What to work on: When you reach the line containing "The width and", please repeat it and every line after it exactly, through the end of the listing below, skipping pictures.

Information provided:
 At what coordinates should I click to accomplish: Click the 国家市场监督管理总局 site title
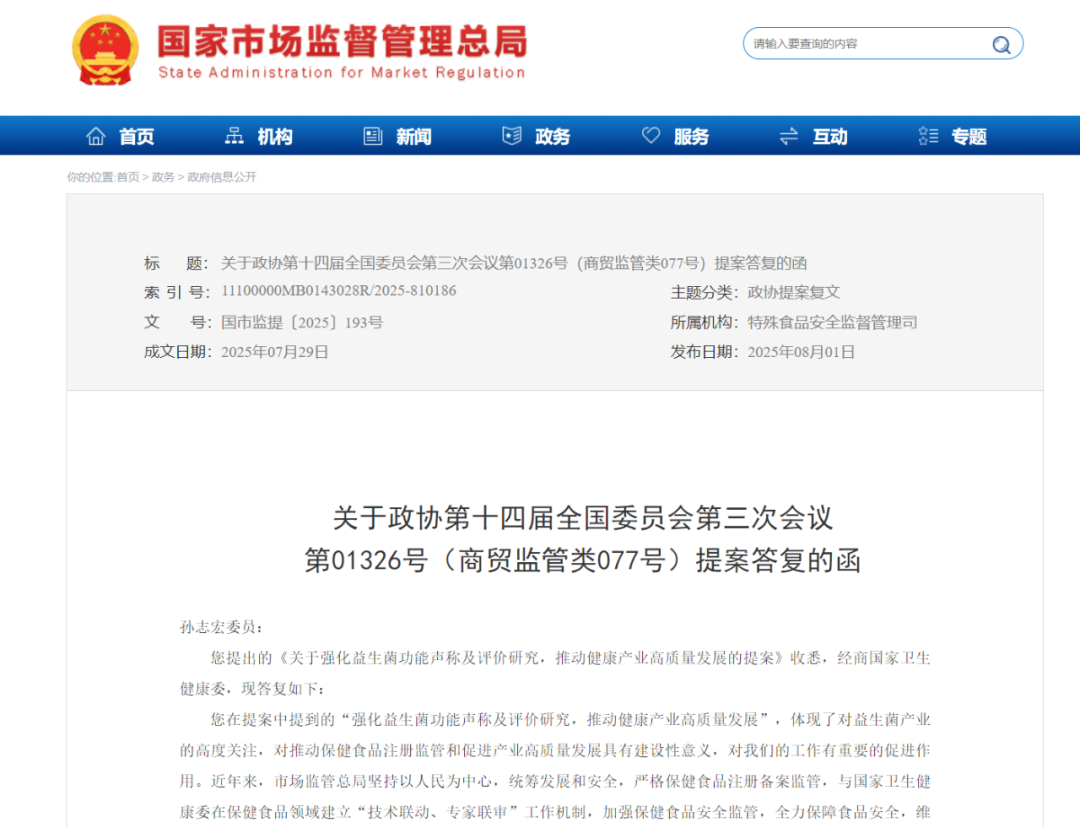(x=342, y=42)
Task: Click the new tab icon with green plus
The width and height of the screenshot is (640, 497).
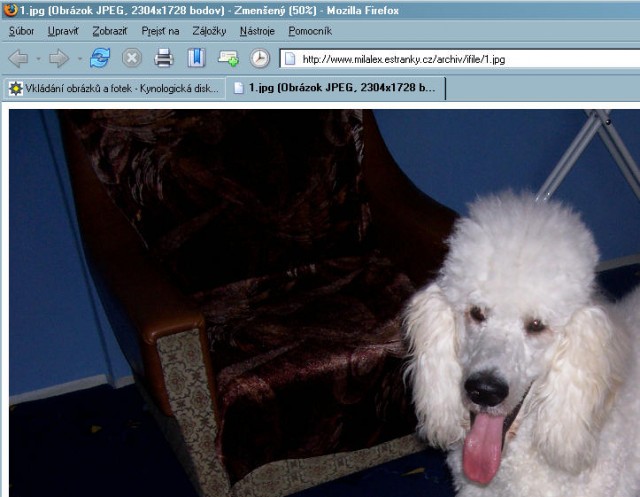Action: [228, 58]
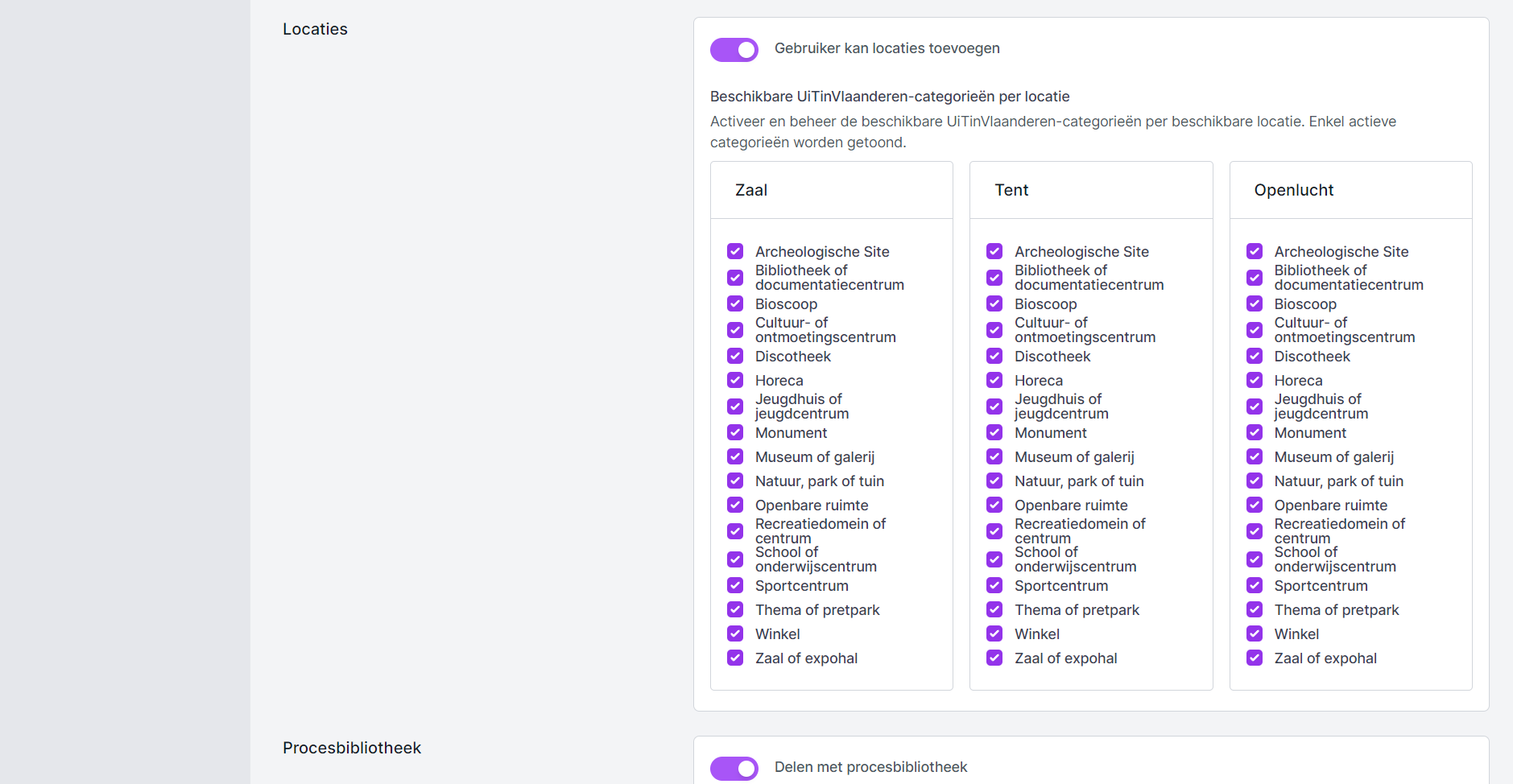Uncheck Jeugdhuis of jeugdcentrum under Openlucht

[x=1255, y=406]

Response for this exercise:
The width and height of the screenshot is (640, 497).
Action: [228, 58]
Uncheck Jeugdhuis of jeugdcentrum under Openlucht

[x=1255, y=406]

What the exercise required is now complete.